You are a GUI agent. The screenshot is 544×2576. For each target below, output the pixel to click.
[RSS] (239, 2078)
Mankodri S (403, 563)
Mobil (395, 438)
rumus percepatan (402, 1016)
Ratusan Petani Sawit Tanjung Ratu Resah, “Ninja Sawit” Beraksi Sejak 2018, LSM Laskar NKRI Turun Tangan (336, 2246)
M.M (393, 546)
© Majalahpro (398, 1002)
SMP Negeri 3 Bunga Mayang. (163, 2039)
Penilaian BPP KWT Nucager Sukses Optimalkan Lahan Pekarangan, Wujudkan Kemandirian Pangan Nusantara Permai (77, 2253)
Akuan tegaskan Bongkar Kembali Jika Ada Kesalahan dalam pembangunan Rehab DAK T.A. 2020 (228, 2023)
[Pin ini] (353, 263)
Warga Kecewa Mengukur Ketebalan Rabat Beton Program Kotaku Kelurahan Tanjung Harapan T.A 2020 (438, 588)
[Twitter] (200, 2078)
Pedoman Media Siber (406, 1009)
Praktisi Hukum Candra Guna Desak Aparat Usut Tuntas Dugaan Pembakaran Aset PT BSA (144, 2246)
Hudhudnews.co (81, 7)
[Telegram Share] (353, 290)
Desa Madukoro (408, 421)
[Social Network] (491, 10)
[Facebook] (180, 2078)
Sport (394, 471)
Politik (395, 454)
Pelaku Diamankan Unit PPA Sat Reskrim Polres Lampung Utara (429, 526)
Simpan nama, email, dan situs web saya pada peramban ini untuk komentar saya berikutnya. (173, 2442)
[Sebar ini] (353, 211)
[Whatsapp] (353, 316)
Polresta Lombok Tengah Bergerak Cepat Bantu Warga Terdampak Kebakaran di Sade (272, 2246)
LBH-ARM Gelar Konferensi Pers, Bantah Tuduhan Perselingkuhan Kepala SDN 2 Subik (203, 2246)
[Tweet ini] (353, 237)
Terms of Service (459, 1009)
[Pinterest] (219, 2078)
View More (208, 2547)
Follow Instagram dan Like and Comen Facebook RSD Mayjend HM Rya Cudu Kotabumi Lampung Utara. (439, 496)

☆ ☆ ☆ ☆ ☆

### TASK STATEMENT
Only one number is wanted: the number of lines in the listing that contain the string "Warga".

### ANSWER BELOW
2